FastThumbnail is an Elixir library that uses a Rust NIF under the hood to perform fast, SIMD-optimized image resizing. It leverages the excellent fast_image_resize crate to crop and resize images efficiently.
- Fast: SIMD-accelerated resizing is blazingly fast.
I just wanted stupidly simple image resizing that do just one thing: crop and resize an image to a given width. There is already good libraries for this image, but they all seem to be too complex for my needs. Also I like small dependencies.
- Center-crop images to a square, then resize (all in a single pass).
- Multiple output modes:
- Overwrite the original file with the same format (JPEG stays JPEG, PNG stays PNG, etc.).
- Save a new file in WebP format (
"path.webp"). - Return the resized image as a base64-encoded WebP string (no file writing).

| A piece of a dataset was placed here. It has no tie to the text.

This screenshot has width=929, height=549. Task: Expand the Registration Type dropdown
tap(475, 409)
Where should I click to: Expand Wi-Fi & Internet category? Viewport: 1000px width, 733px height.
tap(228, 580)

- Backed by SIMD operations for maximum performance, thanks to the fast_image_resize library.
Add fast_thumbnail to your dependencies in mix.exs:
def deps do
[
{:fast_thumbnail, "~> 0.1.5"}
]
endThen run:
mix deps.get
mix compile# 1) Overwrite file in its original format (JPEG→JPEG, PNG→PNG, etc.)

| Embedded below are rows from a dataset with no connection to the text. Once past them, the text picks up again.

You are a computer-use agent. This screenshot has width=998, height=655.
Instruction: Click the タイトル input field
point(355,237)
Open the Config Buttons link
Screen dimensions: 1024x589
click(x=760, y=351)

iex> FastThumbnail.create("images/photo.jpg", 300, :overwrite)
{:ok, "images/photo.jpg"}
# 2) Create a new file in WebP format:
iex> FastThumbnail.create("images/photo.jpg", 300, :webp)
{:ok, "images/photo.jpg.webp"}
# 3) Return a base64-encoded WebP (no file writing):
iex> FastThumbnail.create("images/photo.jpg", 300, :base64)

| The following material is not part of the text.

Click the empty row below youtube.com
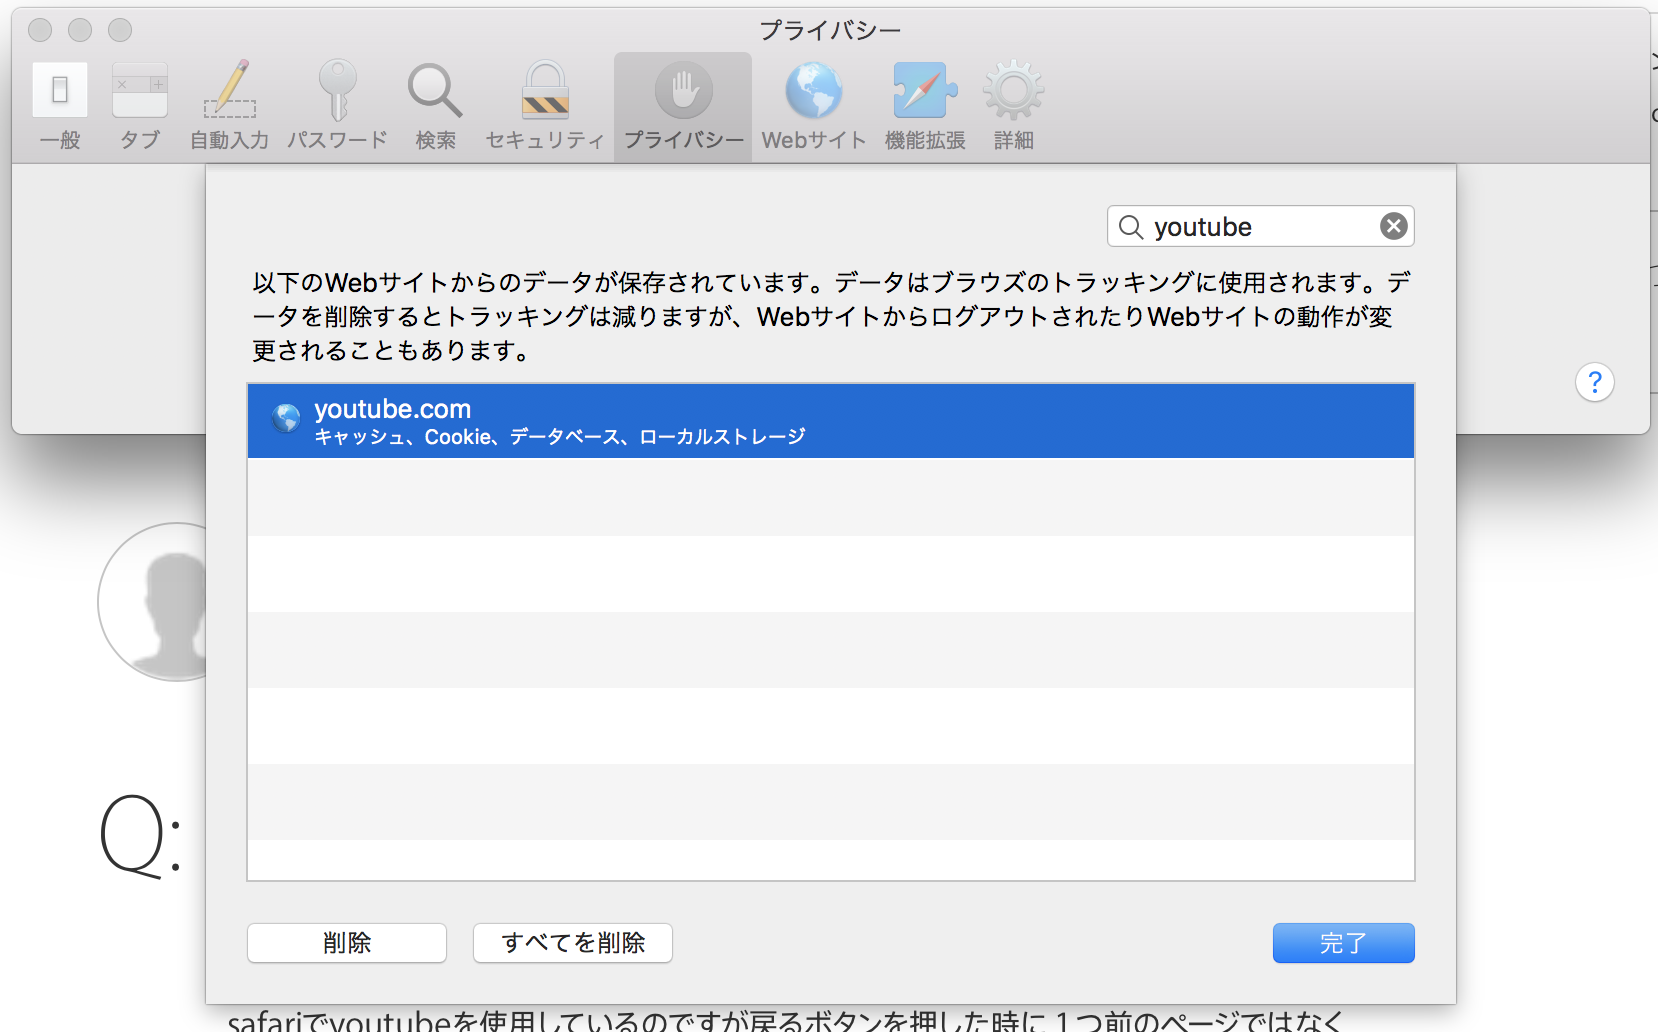1658x1032 pixels. [830, 497]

{:ok, "data:image/webp;base64,UklGRrwAAABXRUJQVlA4T..."}Below is a LiveView:
defmodule MyAppWeb.UploadLive do
use MyAppWeb, :live_view
@impl true
def mount(_params, _session, socket) do
socket =
socket
# Limit to .jpg, .jpeg for this example
|> allow_upload(:avatar, accept: ~w(.jpg .jpeg), max_entries: 1)
{:ok, socket}
end
@impl true
def handle_event("validate", _params, socket) do
{:noreply, socket}
end
def handle_event("cancel-upload", %{"ref" => ref}, socket) do
{:noreply, cancel_upload(socket, :avatar, ref)}
end
def handle_event("save", _params, socket) do
uploaded_files =
consume_uploaded_entries(socket, entry, fn %{path: tmp_path} ->
upload_to_s3(tmp_path, entry.client_name)
# handle errors here
end)
{:noreply, update(socket, :uploaded_files, &(&1 ++ uploaded_files))}
end
defp upload_to_s3(file_path, name_for_s3) do
with {:ok, thumb_base64} <- FastThumbnail.create(file_path, 200, :base64) do
access_key = System.get_env("AWS_ACCESS_KEY")
secret_key = System.get_env("AWS_SECRET_KEY")
region = System.get_env("AWS_REGION")
bucket = System.get_env("AWS_BUCKET_NAME") || "my-bucket"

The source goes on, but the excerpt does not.